Tuesday, 20 October 2015

Commencement Matters

Hospital Services

2:30 pm

Photo of Leo VaradkarLeo Varadkar (Dublin West, Fine Gael) | Oireachtas source

I have not had a chance to visit Baggot Street yet but I am due to visit it in the next couple of weeks and to take a look at the place for myself. To the best of my knowledge, it is not used as an inpatient hospital any more, it is used for other services. Perhaps some short-stay services are provided but it is not used as an acute hospital, so to do what Senator Barrett proposes would mean turning it back into an acute hospital. That would have a very high cost associated with it, which the HSE Estates believes is greater than to build something from scratch.

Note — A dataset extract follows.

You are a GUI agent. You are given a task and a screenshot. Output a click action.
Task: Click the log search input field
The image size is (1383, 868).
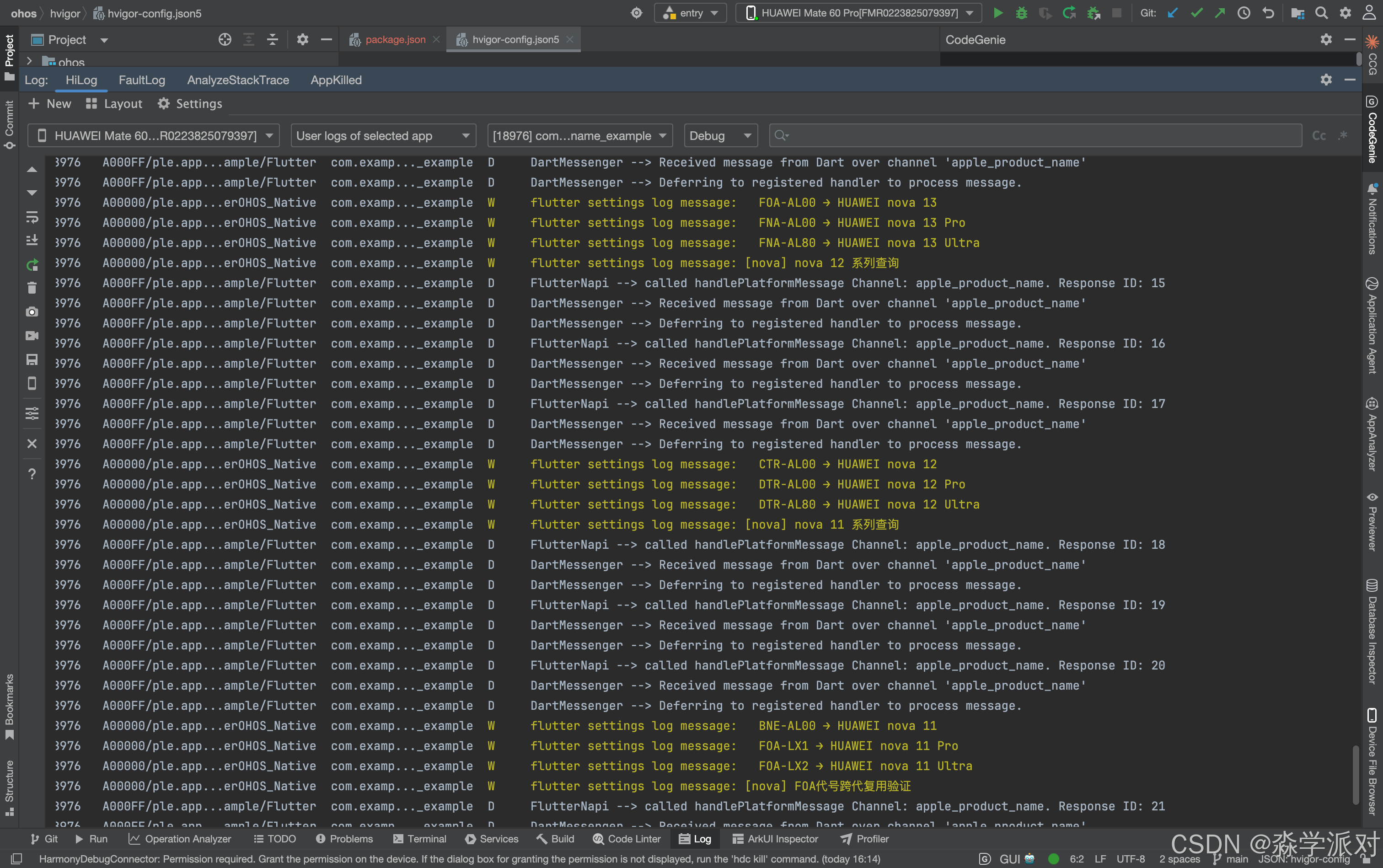[x=1039, y=136]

There are big problems with the old hospital buildings. Very often one has 20 to 30 beds to one toilet and because the buildings are old, it is very difficult to put in additional toilets. While that sort of thing might have been acceptable in the past, that is no longer the case. Increasingly, our building standards for hospitals require people to be either in private rooms or to at least have 3 m on either side of their bed for infection control, which cannot be achieved in an old building. Such buildings also have very high running costs. There are enormous difficulties getting medical gases in because one has to pipe through stone walls sometimes. In addition, much of the new equipment, including the big X-ray machines, cannot fit through the doors and into the rooms in old hospitals where the only equipment they might have had in the old days was an X-ray machine.

The point the Senator made about the city centre and the fact the population is moving back there is worthy of consideration. Most of the old city centre hospitals, in effect, moved out to the suburbs. If I remember correctly, Jervis Street was one of the ones that went out to Beaumont and the Adelaide and the Meath hospitals went out to what is now Tallaght hospital. That reflected the fact that at the time, the suburbs were burgeoning and the city centre was emptying out. As the Senator rightly pointed out, good planning, good transport and common sense suggest that we should move people back into the city centre in the years to come. That process is already under way. If we were to increase the bed stock in the city centre area, it would make more sense to put new wings and new blocks into the likes of the Mater, St. Vincent's and St. James's hospitals.There are already three major hospitals not far from Dublin city centre. Accordingly, putting in a fourth one, with all the costs associated, would have to be considered. An opportunity does potentially arise over the next five to ten years because several existing city centre hospitals will become vacant. These include Crumlin, Holles Street, the Rotunda and Temple Street. Consideration will have to be given as to how they could be used for alternative health care purposes.